Hybrid Search Tutorial

Difficulty: Intermediate Prerequisites: Basic HeliosDB knowledge, familiarity with full-text search concepts Module: src/search/

This tutorial covers BM25 lexical search, hybrid BM25+vector search, and the RRF/MMR reranking algorithms available in HeliosDB.

1. Overview

HeliosDB provides three search capabilities:

Capability	Module	Best For
BM25	`search::bm25`	Keyword-based full-text search
Vector	`vector/` (HNSW)	Semantic similarity search
Hybrid	`search::hybrid`	Combining keyword + semantic for RAG pipelines

The search module is designed for RAG (Retrieval-Augmented Generation) workloads where you need both lexical precision and semantic recall.

2. BM25 Inverted Index

Creating an Index

use heliosdb_lite::search::{Bm25Index, Bm25Params};

// Default Okapi BM25 parameters: k1=1.2, b=0.75
let mut index = Bm25Index::new(Bm25Params::default());

// Custom parameters for short documents
let mut index = Bm25Index::new(Bm25Params { k1: 1.5, b: 0.5 });

Indexing Documents

Each document has a 64-bit ID and text content:

index.add_document(1, "HeliosDB is a fast embedded database engine");
index.add_document(2, "PostgreSQL is a powerful open source database");
index.add_document(3, "Vector search enables semantic similarity queries");
index.add_document(4, "BM25 is a probabilistic information retrieval function");

Searching

let results = index.search("database engine", 10);

for doc in &results {
    println!("Doc {}: score {:.4}", doc.doc_id, doc.score);
}
// Doc 1: score 0.8234  (matches both "database" and "engine")

—————

Challenge 1
Can you write out the lines of the records from the line holding "This screenshot has width=1387, height=827." through the line holding "[x=678, y=166]", both ends included, leaving out the pictures?
These records have no connection to the HeliosDB search tutorial.

Data in this exercise
—————

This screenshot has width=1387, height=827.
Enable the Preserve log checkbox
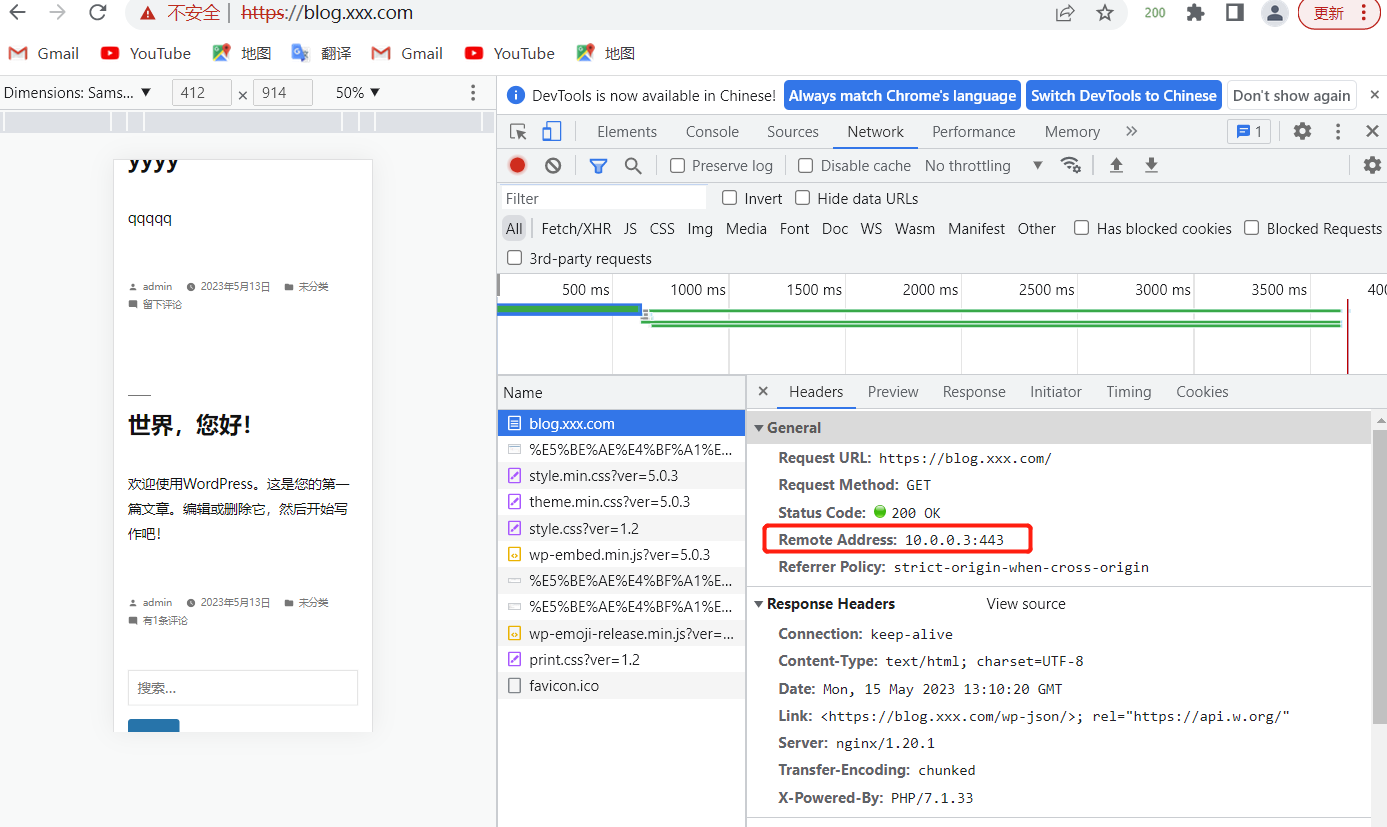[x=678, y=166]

—————

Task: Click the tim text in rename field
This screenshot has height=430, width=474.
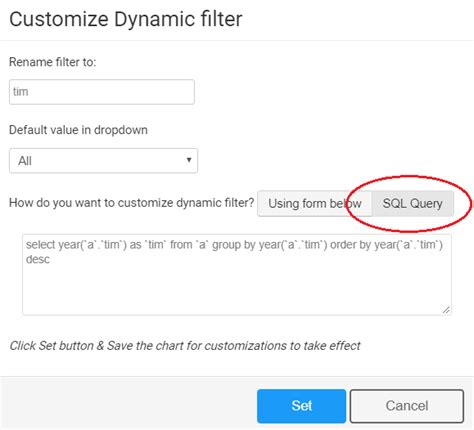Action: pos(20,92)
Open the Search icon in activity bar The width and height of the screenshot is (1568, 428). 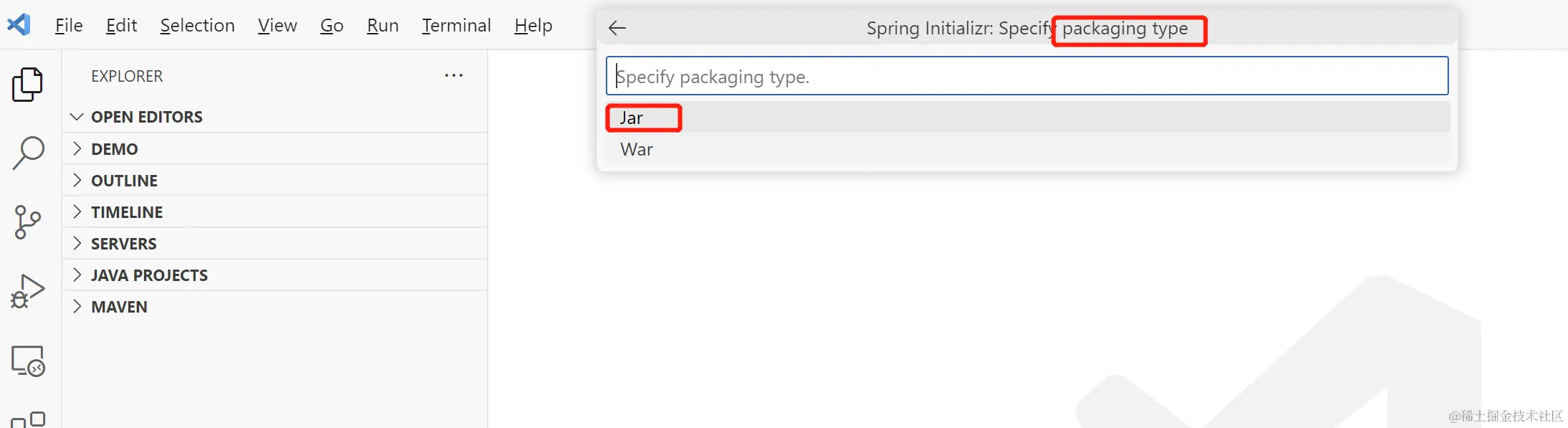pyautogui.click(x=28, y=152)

—————

Challenge 2
How would the HeliosDB search tutorial go on after its last line? Write the continuation.

Task answer 1
This screenshot has width=1387, height=827.
Enable the Preserve log checkbox
[x=678, y=166]

Task answer 2
// Doc 2: score 0.4112  (matches "database" only)

BM25 Scoring Formula

The Okapi BM25 score for a document D and query Q is:

score(D, Q) = sum_{t in Q} IDF(t) * f(t,D)*(k1+1) / (f(t,D) + k1*(1 - b + b*|D|/avgdl))

Where:

IDF(t) = ln((N - n(t) + 0.5) / (n(t) + 0.5) + 1) — inverse document frequency
f(t,D) — term frequency of t in document D
|D| — document length in tokens
avgdl — average document length across all documents

3. Unicode-Aware Tokenizer

The tokenizer handles international text correctly:

use heliosdb_lite::search::tokenize;

let tokens = tokenize("Cafe resume naive", &Default::default());
// tokens = ["cafe", "resume", "naive"]
// ASCII folding: accented characters mapped to ASCII equivalents

Features:

Lowercase normalization
ASCII folding (e.g., e with acute accent to “e”)
Whitespace and punctuation splitting
Configurable via TokenizerConfig

4. Bloom Filter Skip

For large corpora, the Bloom filter skip adapter eliminates unnecessary posting list lookups:

use heliosdb_lite::search::filter_skip::TermFilter;

// If the Bloom filter says "xyzzy" is NOT in any posting list,
// the BM25 index skips the lookup entirely -- zero I/O cost.

This is especially effective when queries contain rare or misspelled terms that do not exist in the corpus.

5. Hybrid Search

Hybrid search combines BM25 lexical results with vector similarity results into a single ranking.

Setup

use heliosdb_lite::search::{
    hybrid_search, HybridConfig, HybridScore,
    Bm25Index, Bm25Params, ScoredDoc,
};

// Build BM25 index
let mut bm25 = Bm25Index::new(Bm25Params::default());
bm25.add_document(1, "machine learning optimization");
bm25.add_document(2, "database query optimization");
bm25.add_document(3, "neural network training");

// Vector results from HNSW index (pre-computed)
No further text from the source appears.